-- Stored rows start --
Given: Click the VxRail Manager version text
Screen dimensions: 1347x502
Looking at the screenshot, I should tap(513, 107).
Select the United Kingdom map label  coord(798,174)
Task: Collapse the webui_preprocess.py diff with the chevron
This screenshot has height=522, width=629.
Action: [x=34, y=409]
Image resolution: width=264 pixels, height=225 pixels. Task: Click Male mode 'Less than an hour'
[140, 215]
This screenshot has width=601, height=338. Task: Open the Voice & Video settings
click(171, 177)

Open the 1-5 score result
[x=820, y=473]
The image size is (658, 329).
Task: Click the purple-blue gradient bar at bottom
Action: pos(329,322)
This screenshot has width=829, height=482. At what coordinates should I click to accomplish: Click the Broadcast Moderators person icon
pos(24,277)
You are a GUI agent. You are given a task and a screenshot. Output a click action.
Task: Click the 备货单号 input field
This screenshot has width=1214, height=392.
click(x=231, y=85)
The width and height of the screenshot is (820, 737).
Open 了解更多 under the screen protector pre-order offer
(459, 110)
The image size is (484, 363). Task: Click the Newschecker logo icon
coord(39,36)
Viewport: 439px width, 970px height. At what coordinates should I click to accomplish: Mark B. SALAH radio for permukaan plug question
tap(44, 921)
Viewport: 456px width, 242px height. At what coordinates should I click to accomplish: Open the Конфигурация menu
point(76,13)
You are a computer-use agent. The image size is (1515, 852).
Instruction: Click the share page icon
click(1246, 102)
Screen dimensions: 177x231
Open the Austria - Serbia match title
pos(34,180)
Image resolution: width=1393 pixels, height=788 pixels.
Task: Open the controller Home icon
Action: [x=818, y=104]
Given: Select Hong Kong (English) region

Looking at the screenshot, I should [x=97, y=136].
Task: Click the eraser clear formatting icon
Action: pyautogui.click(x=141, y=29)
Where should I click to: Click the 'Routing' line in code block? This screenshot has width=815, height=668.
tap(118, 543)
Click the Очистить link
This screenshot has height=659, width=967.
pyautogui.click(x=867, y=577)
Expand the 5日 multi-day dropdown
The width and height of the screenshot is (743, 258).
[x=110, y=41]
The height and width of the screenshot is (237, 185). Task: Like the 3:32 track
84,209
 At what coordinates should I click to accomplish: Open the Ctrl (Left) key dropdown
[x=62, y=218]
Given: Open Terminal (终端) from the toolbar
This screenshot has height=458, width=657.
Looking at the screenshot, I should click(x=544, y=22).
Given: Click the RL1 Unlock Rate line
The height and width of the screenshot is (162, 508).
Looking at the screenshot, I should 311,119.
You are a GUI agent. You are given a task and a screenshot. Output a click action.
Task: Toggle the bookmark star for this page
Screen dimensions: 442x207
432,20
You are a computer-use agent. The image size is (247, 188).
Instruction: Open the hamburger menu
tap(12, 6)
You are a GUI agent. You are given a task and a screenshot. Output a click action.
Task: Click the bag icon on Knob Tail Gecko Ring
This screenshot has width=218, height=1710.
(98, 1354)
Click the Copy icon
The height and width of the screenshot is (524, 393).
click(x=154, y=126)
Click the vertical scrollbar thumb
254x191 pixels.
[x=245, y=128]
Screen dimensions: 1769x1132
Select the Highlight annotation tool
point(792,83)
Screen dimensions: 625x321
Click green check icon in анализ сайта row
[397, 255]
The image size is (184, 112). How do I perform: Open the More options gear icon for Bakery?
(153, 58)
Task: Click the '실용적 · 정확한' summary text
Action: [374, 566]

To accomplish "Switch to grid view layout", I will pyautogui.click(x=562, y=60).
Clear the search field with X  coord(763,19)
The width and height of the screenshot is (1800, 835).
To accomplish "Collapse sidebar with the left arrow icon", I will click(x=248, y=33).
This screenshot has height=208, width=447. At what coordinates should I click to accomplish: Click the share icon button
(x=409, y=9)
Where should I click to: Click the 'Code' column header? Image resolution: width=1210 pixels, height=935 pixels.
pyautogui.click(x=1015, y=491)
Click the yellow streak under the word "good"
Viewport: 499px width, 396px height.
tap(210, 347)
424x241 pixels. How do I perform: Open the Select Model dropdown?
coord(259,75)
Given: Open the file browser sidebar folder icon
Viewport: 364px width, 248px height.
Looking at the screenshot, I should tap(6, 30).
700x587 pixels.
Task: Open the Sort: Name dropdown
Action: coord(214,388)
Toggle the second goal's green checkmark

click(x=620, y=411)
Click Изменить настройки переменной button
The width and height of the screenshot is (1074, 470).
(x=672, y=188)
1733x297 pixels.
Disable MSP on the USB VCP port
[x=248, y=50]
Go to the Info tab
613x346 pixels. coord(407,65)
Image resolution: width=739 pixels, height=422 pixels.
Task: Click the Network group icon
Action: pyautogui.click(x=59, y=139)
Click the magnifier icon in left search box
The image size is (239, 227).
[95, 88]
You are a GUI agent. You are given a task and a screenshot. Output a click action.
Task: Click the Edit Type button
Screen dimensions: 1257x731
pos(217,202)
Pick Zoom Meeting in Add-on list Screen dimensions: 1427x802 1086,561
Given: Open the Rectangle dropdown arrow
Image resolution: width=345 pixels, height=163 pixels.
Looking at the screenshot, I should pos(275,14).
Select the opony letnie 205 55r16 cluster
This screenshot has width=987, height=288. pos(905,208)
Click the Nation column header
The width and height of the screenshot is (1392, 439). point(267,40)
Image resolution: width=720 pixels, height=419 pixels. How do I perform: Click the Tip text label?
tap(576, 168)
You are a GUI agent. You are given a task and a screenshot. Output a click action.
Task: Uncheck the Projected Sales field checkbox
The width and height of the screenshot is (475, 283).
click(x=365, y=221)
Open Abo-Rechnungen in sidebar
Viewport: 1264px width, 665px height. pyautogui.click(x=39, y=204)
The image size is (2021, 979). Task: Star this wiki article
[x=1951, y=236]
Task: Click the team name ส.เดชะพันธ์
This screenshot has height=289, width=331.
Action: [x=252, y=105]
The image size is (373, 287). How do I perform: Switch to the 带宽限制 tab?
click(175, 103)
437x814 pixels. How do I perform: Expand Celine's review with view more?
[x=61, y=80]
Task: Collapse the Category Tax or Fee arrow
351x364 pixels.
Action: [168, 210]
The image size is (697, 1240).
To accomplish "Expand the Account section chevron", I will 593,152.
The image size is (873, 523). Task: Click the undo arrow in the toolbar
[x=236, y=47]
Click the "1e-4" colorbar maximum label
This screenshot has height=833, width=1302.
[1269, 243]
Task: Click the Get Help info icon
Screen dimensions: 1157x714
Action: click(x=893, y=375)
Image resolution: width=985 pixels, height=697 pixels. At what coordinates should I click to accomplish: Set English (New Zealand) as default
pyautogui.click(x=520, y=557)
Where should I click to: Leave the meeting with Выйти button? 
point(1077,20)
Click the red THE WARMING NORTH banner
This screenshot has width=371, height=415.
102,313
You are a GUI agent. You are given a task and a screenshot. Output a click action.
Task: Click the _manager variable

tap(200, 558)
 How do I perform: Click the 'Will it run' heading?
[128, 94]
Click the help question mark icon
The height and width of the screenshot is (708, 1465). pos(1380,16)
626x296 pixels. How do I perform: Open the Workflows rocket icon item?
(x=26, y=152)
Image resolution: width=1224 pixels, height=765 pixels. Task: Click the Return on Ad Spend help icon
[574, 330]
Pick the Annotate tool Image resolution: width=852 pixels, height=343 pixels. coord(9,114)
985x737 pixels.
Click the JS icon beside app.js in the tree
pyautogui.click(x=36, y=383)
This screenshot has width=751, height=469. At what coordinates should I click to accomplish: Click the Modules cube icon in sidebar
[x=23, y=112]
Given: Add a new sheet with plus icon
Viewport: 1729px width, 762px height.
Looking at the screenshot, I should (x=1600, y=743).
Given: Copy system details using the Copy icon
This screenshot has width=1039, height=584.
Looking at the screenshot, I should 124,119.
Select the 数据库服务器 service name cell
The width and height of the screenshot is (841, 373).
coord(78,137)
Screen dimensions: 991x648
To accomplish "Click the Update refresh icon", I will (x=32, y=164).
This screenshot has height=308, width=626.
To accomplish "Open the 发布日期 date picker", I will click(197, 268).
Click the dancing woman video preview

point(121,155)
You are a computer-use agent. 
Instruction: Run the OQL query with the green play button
-- Stored rows end --
Reproduce the lines from the one containing "Open Abo-Rechnungen in sidebar" up to and including the one containing "Looking at the screenshot, I should (x=1600, y=743).", swapping "sidebar" for "side panel" everywhere in them and leaving everything else unchanged.

▸ Finished task:
Open Abo-Rechnungen in side panel
Viewport: 1264px width, 665px height. pyautogui.click(x=39, y=204)
The image size is (2021, 979). Task: Star this wiki article
[x=1951, y=236]
Task: Click the team name ส.เดชะพันธ์
This screenshot has height=289, width=331.
Action: [x=252, y=105]
The image size is (373, 287). How do I perform: Switch to the 带宽限制 tab?
click(175, 103)
437x814 pixels. How do I perform: Expand Celine's review with view more?
[x=61, y=80]
Task: Collapse the Category Tax or Fee arrow
351x364 pixels.
Action: [168, 210]
The image size is (697, 1240).
To accomplish "Expand the Account section chevron", I will 593,152.
The image size is (873, 523). Task: Click the undo arrow in the toolbar
[x=236, y=47]
Click the "1e-4" colorbar maximum label
This screenshot has height=833, width=1302.
[1269, 243]
Task: Click the Get Help info icon
Screen dimensions: 1157x714
Action: click(x=893, y=375)
Image resolution: width=985 pixels, height=697 pixels. At what coordinates should I click to accomplish: Set English (New Zealand) as default
pyautogui.click(x=520, y=557)
Where should I click to: Leave the meeting with Выйти button? 
point(1077,20)
Click the red THE WARMING NORTH banner
This screenshot has width=371, height=415.
102,313
You are a GUI agent. You are given a task and a screenshot. Output a click action.
Task: Click the _manager variable

tap(200, 558)
 How do I perform: Click the 'Will it run' heading?
[128, 94]
Click the help question mark icon
The height and width of the screenshot is (708, 1465). pos(1380,16)
626x296 pixels. How do I perform: Open the Workflows rocket icon item?
(x=26, y=152)
Image resolution: width=1224 pixels, height=765 pixels. Task: Click the Return on Ad Spend help icon
[574, 330]
Pick the Annotate tool Image resolution: width=852 pixels, height=343 pixels. coord(9,114)
985x737 pixels.
Click the JS icon beside app.js in the tree
pyautogui.click(x=36, y=383)
This screenshot has width=751, height=469. At what coordinates should I click to accomplish: Click the Modules cube icon in side panel
[x=23, y=112]
Given: Add a new sheet with plus icon
Viewport: 1729px width, 762px height.
Looking at the screenshot, I should (x=1600, y=743).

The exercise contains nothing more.